Reputation: 23
An if-statement returns an "missing Value"-error when there is a perfectly healthy value.
I wanted to write a simple script to delete rows in a dataset if one of their entries contains a certain tag. I assign an indicator variable in a new column (containsMR) and then iterate over the rows using a for-loop. If the indicator is TRUE, the row should be removed.
The indicators get assigned correctly, so far, so good. The interesting part: In the loop's if-statement seems to have trouble reading the values, because it returns "Error in if (data$containsMR[i]) { : missing value where TRUE/FALSE needed".
Given the correct (and complete) assignment of indicator variables, this surprises me. What is even more weird: Some, but not all the rows with a positive indicator are removed (checked with printouts and table(data$containsMR) ).

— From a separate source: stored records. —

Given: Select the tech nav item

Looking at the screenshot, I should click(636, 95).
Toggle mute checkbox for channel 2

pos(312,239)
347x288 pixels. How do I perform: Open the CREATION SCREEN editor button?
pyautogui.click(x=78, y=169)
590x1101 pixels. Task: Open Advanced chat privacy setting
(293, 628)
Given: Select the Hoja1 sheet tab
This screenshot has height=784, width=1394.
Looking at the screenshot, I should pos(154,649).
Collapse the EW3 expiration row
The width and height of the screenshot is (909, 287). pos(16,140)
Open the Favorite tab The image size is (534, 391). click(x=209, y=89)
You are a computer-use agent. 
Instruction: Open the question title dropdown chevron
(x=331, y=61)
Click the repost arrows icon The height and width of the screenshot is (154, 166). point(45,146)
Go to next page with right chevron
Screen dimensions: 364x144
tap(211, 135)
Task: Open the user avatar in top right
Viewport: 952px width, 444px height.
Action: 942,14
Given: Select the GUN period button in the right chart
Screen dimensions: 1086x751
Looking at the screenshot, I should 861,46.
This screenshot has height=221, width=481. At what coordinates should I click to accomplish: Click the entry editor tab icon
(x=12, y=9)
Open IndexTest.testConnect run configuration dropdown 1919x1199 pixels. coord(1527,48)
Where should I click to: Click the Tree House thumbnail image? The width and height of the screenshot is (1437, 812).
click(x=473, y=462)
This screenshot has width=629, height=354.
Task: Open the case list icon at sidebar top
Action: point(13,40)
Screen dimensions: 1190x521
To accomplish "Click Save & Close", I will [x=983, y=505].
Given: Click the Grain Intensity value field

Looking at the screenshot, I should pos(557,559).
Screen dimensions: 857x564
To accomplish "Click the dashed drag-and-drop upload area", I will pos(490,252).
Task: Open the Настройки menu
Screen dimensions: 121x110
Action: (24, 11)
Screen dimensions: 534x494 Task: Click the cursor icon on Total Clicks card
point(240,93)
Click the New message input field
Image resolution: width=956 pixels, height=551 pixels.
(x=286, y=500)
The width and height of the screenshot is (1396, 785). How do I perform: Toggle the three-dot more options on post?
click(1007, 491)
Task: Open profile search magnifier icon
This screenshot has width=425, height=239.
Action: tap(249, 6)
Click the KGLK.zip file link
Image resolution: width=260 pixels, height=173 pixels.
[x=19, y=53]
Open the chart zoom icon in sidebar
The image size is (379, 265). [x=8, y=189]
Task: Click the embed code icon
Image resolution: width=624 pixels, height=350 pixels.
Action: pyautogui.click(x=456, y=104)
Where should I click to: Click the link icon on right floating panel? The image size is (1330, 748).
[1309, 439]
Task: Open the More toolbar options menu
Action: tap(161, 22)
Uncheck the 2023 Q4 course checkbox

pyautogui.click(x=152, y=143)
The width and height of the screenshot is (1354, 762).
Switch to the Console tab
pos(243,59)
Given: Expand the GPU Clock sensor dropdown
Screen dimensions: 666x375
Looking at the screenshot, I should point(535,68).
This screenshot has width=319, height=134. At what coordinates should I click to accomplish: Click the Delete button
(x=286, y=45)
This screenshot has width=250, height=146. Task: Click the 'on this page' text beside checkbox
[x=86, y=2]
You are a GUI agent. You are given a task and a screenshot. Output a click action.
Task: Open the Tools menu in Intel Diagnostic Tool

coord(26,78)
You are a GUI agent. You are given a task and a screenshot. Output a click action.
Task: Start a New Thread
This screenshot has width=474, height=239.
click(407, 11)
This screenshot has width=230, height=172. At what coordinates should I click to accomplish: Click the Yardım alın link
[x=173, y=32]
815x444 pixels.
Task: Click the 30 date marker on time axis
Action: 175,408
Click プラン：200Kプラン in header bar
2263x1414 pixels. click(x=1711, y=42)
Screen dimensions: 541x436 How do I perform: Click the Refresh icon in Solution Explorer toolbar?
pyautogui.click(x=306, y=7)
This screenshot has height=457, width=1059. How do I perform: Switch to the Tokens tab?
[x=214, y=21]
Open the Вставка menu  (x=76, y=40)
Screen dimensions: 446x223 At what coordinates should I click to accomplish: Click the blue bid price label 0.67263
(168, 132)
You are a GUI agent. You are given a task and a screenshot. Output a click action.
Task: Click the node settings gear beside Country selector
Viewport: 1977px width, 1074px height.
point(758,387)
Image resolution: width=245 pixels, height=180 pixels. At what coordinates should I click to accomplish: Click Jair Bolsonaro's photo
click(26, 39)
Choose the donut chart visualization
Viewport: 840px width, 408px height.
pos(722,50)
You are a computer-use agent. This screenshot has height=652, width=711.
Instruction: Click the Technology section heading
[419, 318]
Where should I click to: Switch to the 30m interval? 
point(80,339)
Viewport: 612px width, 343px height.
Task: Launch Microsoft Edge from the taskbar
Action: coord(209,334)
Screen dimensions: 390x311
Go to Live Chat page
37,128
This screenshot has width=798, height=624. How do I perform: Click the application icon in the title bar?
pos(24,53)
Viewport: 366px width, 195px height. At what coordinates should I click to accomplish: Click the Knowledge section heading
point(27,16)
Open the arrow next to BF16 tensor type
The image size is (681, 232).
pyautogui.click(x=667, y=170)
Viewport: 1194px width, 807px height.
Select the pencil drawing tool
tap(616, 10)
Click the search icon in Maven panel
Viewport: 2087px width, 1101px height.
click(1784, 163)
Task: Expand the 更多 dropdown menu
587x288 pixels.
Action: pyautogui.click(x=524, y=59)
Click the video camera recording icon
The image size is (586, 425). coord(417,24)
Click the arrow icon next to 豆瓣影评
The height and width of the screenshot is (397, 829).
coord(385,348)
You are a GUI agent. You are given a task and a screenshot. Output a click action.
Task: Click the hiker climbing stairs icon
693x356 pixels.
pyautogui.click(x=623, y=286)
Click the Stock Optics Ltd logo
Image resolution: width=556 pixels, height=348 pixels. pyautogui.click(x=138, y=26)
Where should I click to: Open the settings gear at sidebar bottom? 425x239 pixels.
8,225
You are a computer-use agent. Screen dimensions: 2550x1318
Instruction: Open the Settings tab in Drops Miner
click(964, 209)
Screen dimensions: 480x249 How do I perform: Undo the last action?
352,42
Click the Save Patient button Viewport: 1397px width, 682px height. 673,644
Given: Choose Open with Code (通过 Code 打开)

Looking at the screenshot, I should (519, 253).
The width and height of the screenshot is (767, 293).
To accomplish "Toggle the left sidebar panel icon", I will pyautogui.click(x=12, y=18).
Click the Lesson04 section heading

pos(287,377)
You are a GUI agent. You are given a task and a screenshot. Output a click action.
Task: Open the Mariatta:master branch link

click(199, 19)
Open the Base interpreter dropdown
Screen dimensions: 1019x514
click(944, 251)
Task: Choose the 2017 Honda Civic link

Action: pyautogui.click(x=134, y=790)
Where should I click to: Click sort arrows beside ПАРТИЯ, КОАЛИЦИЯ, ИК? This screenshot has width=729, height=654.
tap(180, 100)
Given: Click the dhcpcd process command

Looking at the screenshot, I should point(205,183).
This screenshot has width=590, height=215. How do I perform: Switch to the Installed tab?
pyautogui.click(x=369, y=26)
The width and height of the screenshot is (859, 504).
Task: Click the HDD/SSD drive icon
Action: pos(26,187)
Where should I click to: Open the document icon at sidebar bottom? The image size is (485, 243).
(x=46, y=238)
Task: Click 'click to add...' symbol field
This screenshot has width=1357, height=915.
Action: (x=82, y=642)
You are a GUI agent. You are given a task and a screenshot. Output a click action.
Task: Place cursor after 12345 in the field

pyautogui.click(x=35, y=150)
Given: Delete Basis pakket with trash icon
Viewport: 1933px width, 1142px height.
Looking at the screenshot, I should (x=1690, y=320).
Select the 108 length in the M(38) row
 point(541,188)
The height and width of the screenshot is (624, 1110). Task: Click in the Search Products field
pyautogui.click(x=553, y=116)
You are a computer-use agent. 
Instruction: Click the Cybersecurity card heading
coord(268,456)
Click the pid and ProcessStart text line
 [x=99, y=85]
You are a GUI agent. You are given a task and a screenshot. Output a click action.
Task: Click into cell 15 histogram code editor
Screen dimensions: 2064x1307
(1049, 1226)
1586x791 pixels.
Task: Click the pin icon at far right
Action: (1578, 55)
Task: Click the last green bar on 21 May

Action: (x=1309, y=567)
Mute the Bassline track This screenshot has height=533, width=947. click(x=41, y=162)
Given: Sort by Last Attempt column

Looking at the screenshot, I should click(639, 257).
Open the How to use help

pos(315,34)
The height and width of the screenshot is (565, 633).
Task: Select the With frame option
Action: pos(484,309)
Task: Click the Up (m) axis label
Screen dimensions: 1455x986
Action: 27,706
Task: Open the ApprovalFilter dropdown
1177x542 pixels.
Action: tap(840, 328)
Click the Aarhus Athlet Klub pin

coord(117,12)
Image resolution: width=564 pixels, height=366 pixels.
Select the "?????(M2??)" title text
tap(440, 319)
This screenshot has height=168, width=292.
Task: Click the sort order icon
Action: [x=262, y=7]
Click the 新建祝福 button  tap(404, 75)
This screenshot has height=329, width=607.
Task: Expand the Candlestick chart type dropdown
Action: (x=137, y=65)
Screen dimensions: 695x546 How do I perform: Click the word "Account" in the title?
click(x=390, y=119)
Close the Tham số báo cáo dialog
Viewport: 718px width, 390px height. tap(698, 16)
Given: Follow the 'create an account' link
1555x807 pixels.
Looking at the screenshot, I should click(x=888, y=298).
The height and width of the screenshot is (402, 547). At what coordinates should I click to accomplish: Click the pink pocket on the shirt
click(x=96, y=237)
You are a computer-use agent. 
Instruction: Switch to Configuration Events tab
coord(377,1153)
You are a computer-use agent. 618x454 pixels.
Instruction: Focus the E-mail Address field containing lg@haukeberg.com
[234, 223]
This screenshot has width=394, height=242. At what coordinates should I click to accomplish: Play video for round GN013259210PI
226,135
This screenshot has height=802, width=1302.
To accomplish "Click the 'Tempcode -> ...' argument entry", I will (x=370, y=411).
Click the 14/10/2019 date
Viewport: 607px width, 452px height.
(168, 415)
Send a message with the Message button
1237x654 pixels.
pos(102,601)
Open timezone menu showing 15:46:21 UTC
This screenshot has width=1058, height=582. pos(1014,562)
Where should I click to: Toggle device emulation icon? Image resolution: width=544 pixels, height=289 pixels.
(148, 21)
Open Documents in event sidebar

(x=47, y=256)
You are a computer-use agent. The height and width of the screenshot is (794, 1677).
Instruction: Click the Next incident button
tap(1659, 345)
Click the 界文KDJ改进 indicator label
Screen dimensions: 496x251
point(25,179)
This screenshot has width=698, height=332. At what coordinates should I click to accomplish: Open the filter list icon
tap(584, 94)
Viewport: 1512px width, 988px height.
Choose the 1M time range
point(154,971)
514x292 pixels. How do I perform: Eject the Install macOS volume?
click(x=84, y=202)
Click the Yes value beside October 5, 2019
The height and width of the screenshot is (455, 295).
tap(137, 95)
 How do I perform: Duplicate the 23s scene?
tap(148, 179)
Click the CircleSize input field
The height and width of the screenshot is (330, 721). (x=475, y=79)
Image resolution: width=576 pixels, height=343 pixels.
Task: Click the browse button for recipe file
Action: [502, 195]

And now the really weird stuff: if I run the same loop one more time, it removes the rest of the columns (as it should), but returns the same error. So, theoretically, I could just run the loop twice, ignore the errors and walk away with the result I wanted. That's just really not the point of what I'm doing.
Bugfixes tried: - changed for- to while-loop - changed indicators (and if-statement) to integer (0,1) - ran the script in RStudio and R console - changed variable names, included/excluded definitions (e.g. adding the proxy variable row_number instead of calling it in one line.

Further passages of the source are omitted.